First caveat: I'm not partial to horror films.  Horror filmmakers frequently use smoke and mirrors to keep non-horror fans interested when things get too stupid, things like nudity and absurd violence, an abundance of swearing and jiggling.  None of that was present in "Blue Sunshine."  I suppose there will be a movie in ten years trying to spook EDM fans about something in their Molly that's going to make them go crazy (although we needn't wait - too many dance events have a death and injured toll appended to their write-ups), but it didn't feel like a very strong basis for a film.  There were a handful of interesting things going on, even if they were momentary.  I did love the part where a babysitter got the tell-tale strong headache while the kids were being particularly annoying, and ended up getting chased around by the babysitter, who was wielding a giant kitchen knife.  The children complained that it was scaring them, but maybe if they hadn't behaved like such little shits, they wouldn't get chased around at the wrong end of a chef's knife, being waved around by a woman with a migraine!

There was a segment towards the end of the film that seemed genuinely horrific.  An ex-footballer named Wayne Mulligan (Ray Young) was trying to make time with a little cutie pie named Alicia (Deborah Winters), who was coincidentally trying to help Jerry clear his name.  And where did Wayne want to take her?  A discotheque in the local mall!  There's two things about this that I find to represent Hell on Earth.  First:


And I will bear no argument on this subject.  Secondly, a discotheque in a mall?!?  Are you kidding me?  I can't say that the proliferation of chain restaurants and Claire's that litter every mall in America represent a step forward for American culture.  At least I couldn't, before I realized that beneath every Applebee's and every Outback Steakhouse might lay the rubble of a freaking mall discotheque!  That's progress I can get behind.

Anyhow, of course Wayne was a total balls-tripper during his college days, and freaks out at the disco.  Like ninety-percent of the one star I give this film is due to his military pressing some dude Ultimate Warrior-style (because, as I've said before, there is literally nothing I love more than someone using a professional wrestling move in the middle of a movie fight.  Not cupcakes, not walking hand-in-hand with my sweetie on a boardwalk during sunset, not even Cap'n Yoby's tartar sauce), before the segue into the big mall showdown between Jerry and Wayne, where Jerry plugs Wayne with a tranquilizer dart, solving nothing beyond subduing the big guy who's wrecking everything.  But what about all those other hits of acid?!?
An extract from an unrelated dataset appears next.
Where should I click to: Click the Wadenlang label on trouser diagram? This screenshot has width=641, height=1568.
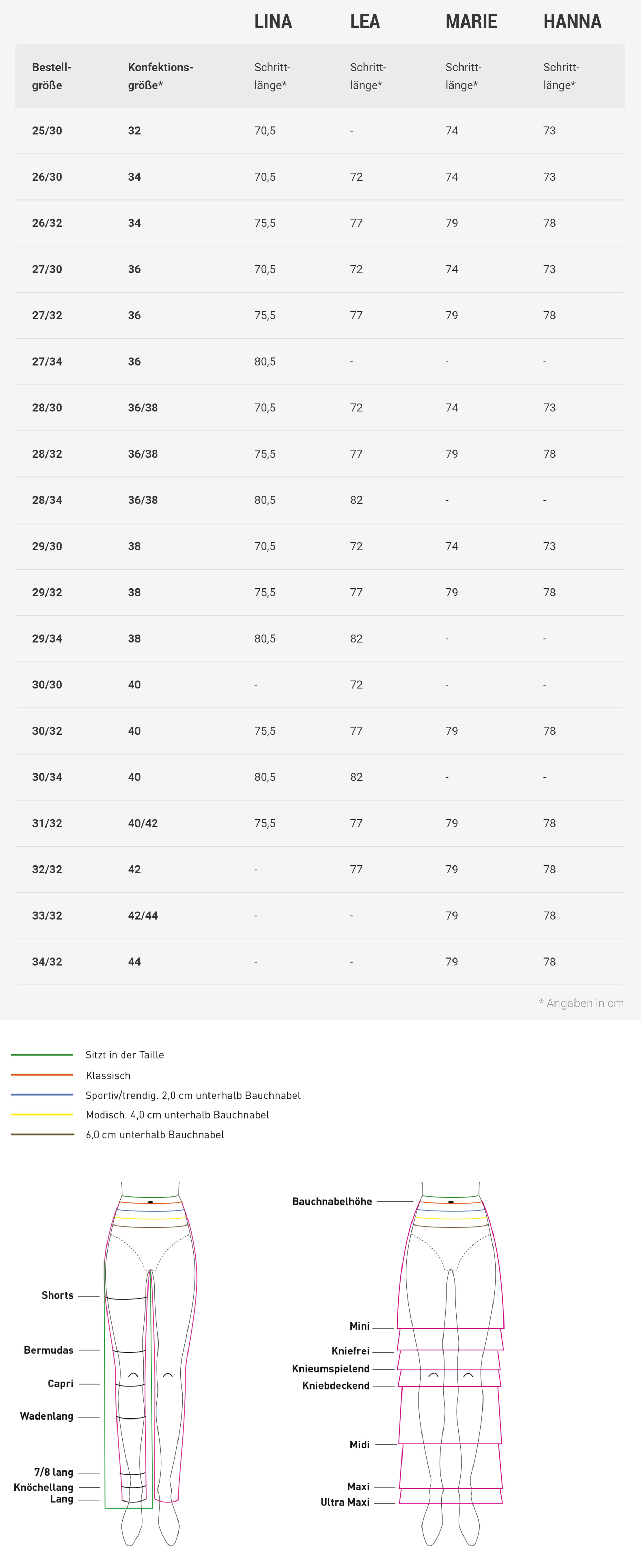pos(46,1416)
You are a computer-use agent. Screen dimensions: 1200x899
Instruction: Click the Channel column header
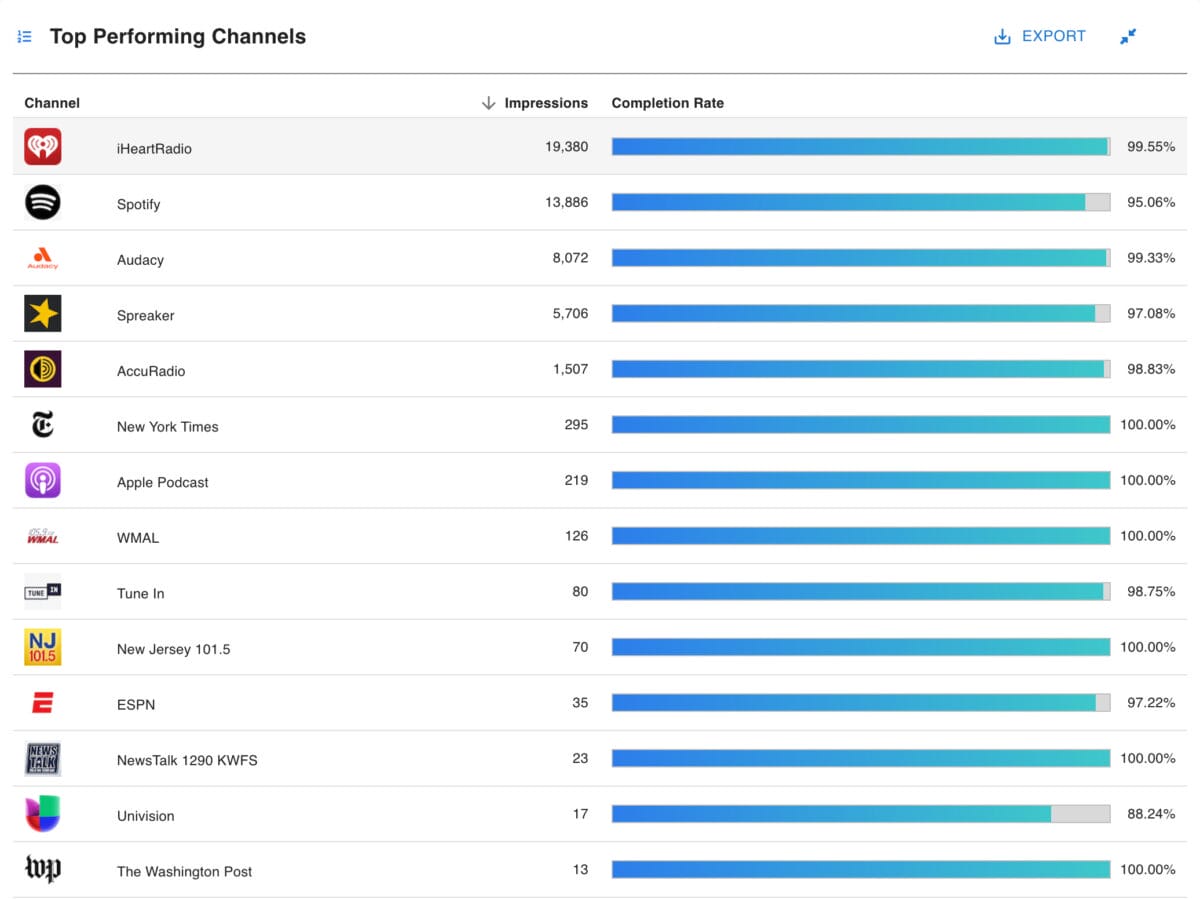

I guess everyone's just out of luck, then!  That what you get for being dirty hippies, you dirty hippies!  Maybe I should have paid better attention to "Blue Sunshine," but maybe it should have been a more interesting movie.  The only thing that really stuck with me was Wayne's discotheque hellworld freak-out, and that I can't figure out what was supposed to be up with everyone's hair when it fell out, but stayed one piece.  The hair should have either just fell apart all over the place, or the scalp needed to come off with it (which is reasonable, considering this is a horror film).  Otherwise, it suggests that each of these unwashed philistines were covering up for previous hair-loss with a bad wig, but that would detract from the suddenness of their respective murderous freak-outs.  And when the biggest impression a movie makes on me is the awkwardness of an effect, we have a bit of a problem.